# [Task objective]
Total the lines of the listing below that hold the word "screenshot". Output nothing except that number.

[Extracted entries]

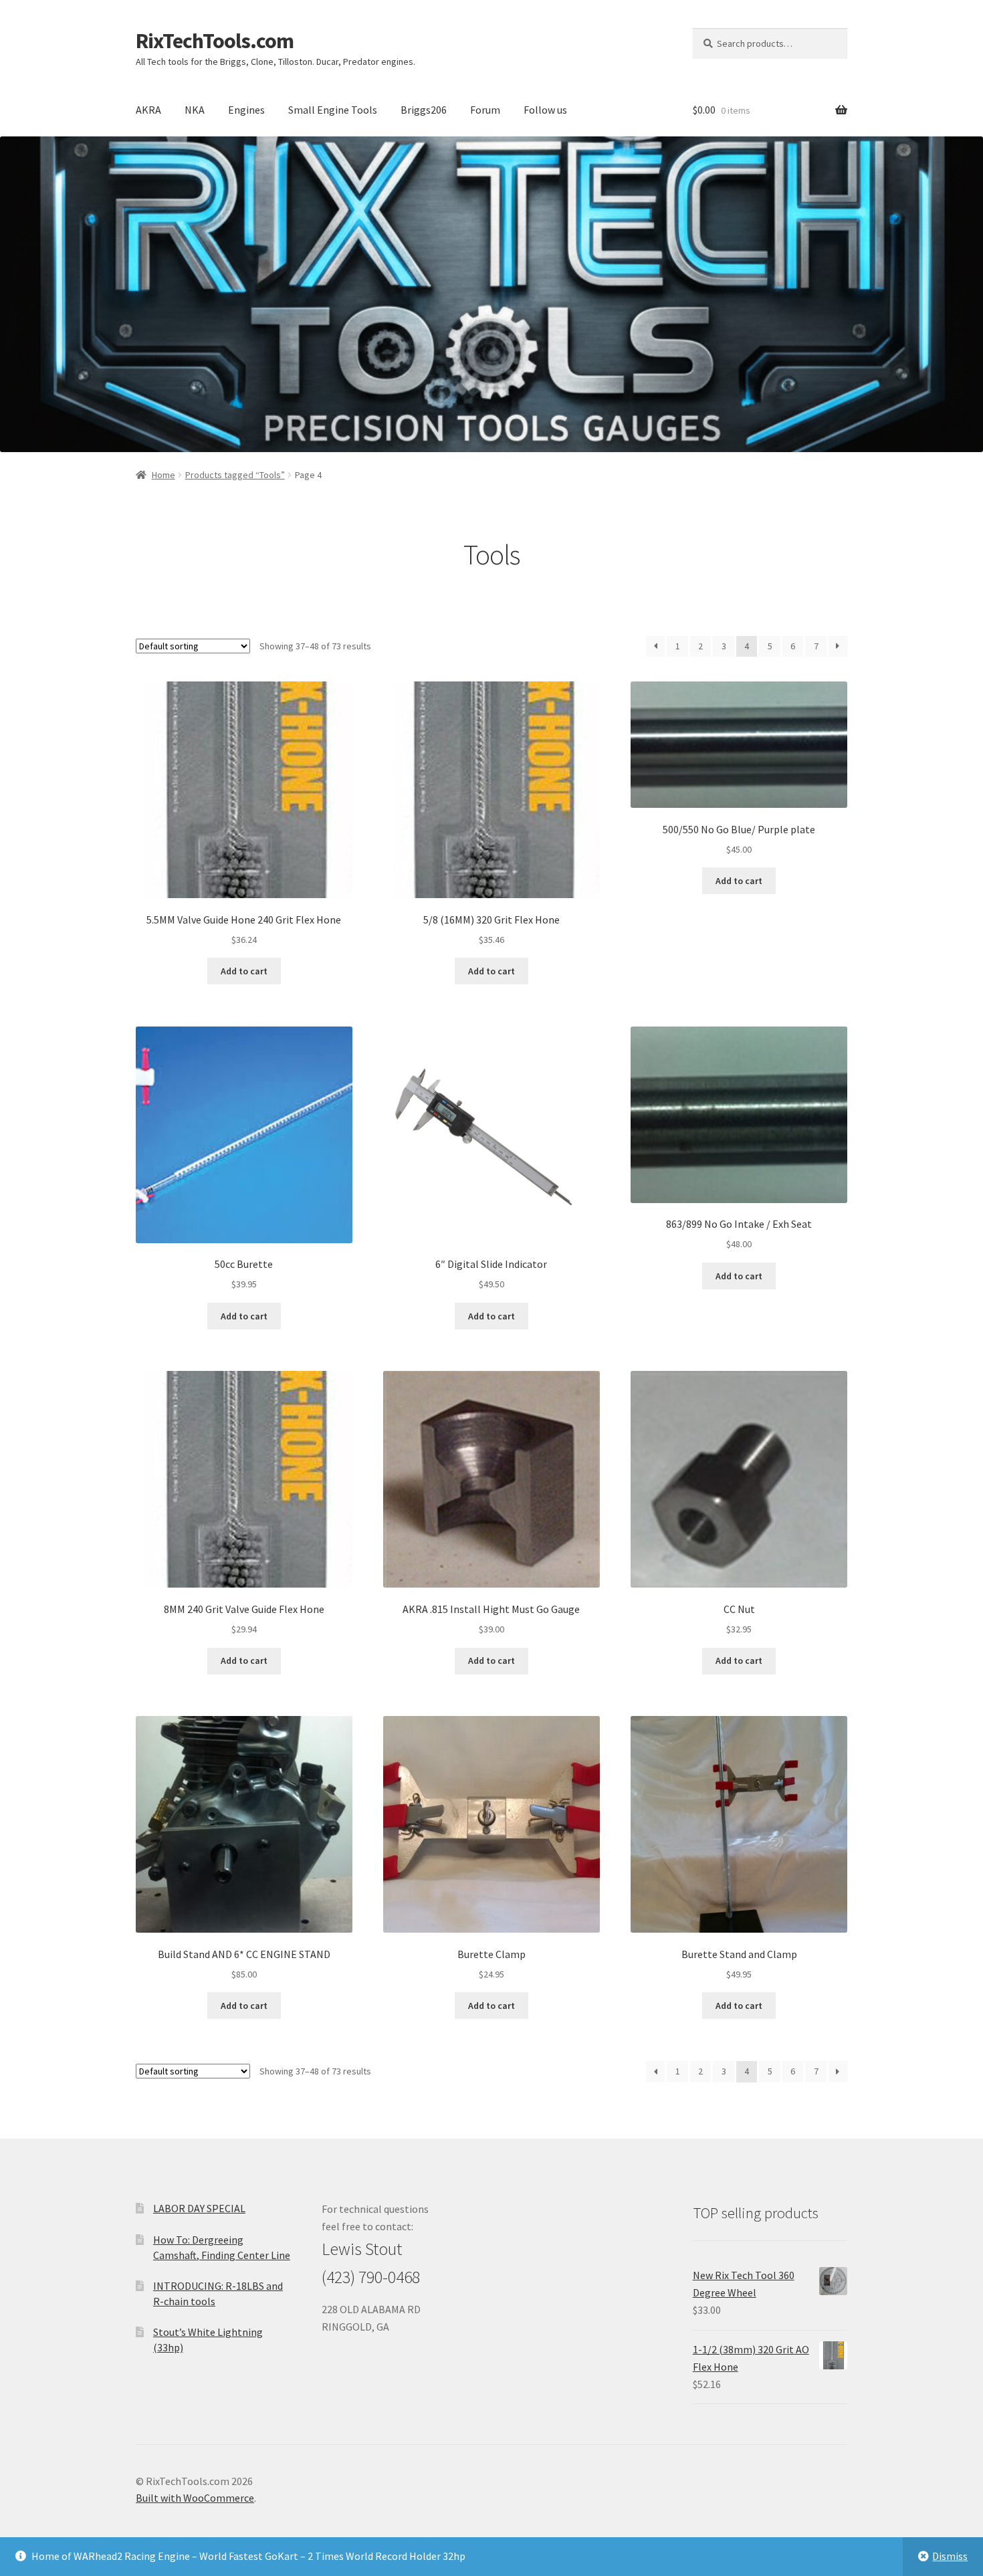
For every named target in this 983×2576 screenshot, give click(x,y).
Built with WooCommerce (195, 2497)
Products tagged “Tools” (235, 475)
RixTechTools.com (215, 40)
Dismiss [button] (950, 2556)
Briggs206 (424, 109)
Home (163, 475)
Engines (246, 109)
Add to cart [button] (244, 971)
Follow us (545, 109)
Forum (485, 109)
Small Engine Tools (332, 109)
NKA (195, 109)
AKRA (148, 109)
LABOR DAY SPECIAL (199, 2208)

[/Extracted entries]
[Extracted entries]

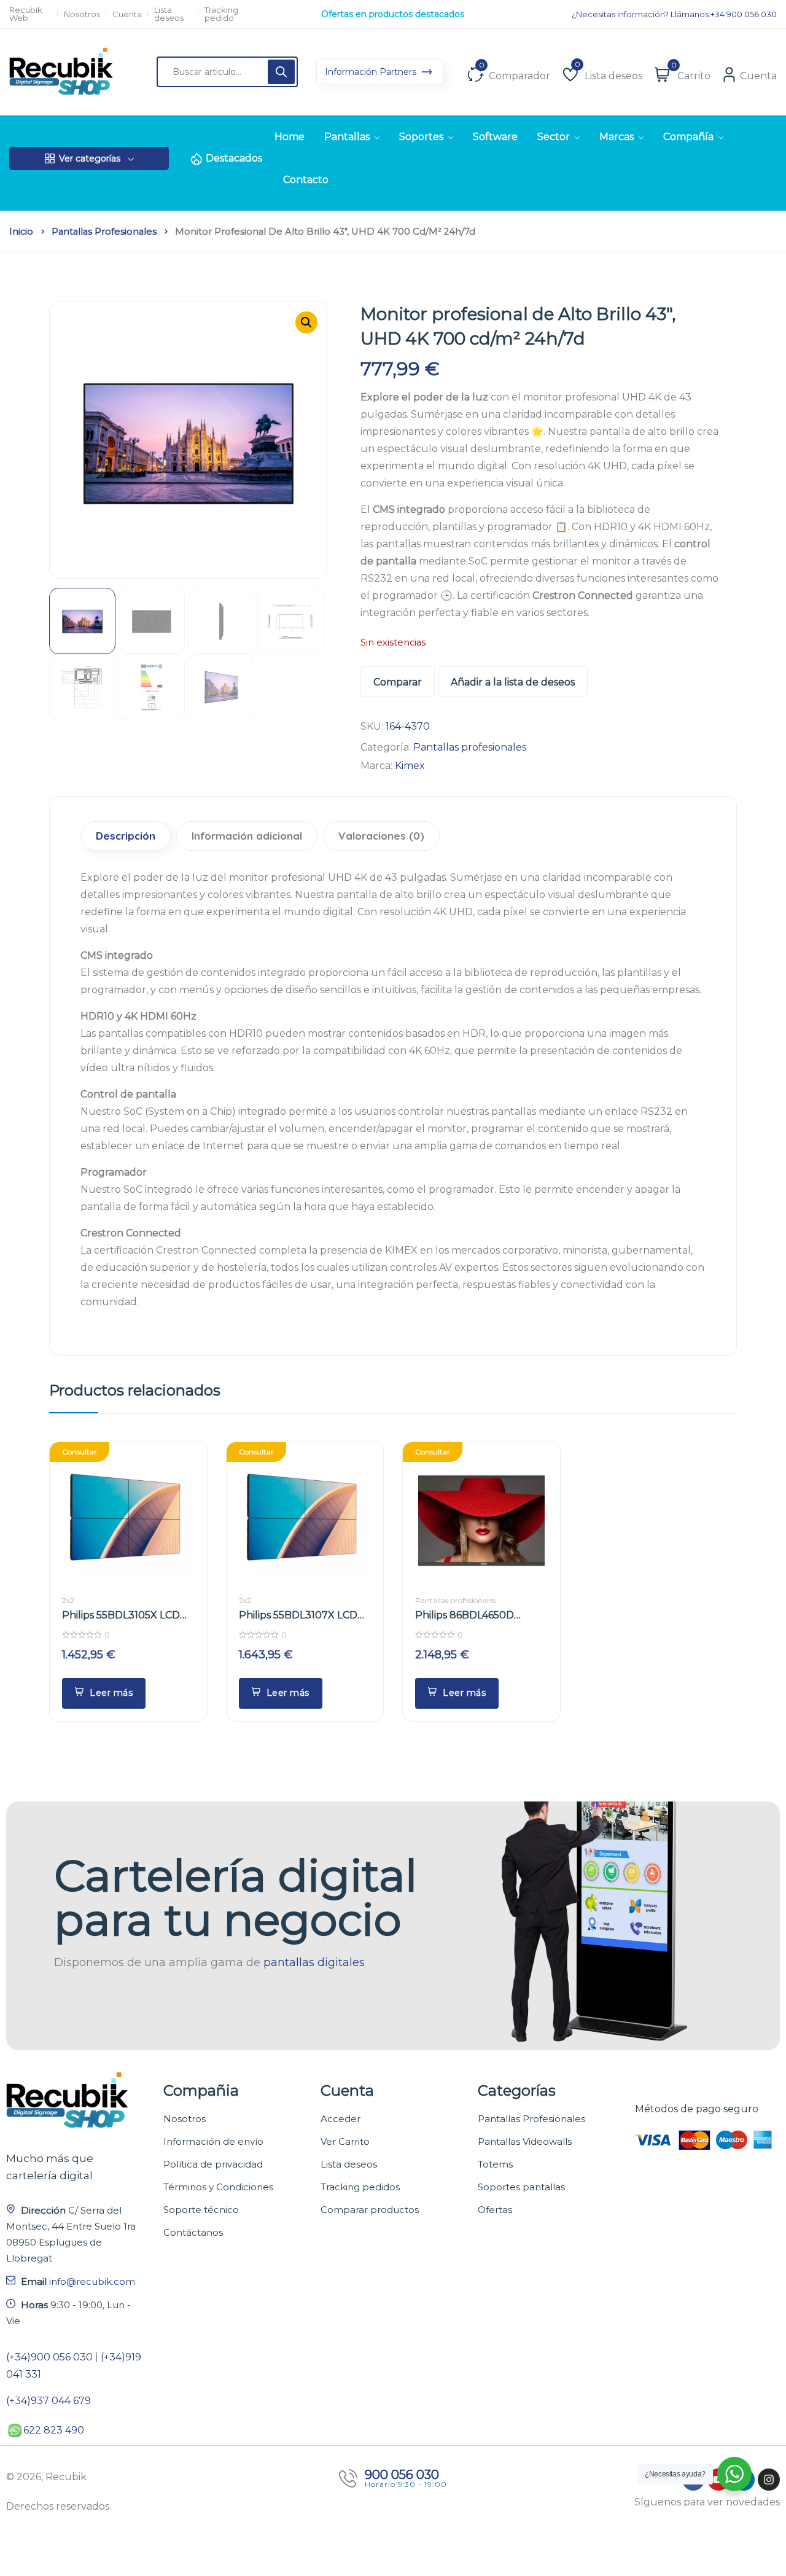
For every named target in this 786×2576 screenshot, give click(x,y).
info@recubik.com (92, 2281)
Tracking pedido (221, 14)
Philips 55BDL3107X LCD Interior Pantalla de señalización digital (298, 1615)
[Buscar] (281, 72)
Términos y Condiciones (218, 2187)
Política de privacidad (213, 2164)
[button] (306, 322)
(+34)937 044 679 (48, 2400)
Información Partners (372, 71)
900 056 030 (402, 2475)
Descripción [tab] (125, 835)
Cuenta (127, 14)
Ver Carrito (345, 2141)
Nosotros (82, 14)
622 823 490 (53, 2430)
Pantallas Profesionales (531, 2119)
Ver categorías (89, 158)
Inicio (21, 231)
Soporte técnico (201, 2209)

[/Extracted entries]

# [Answer section]
2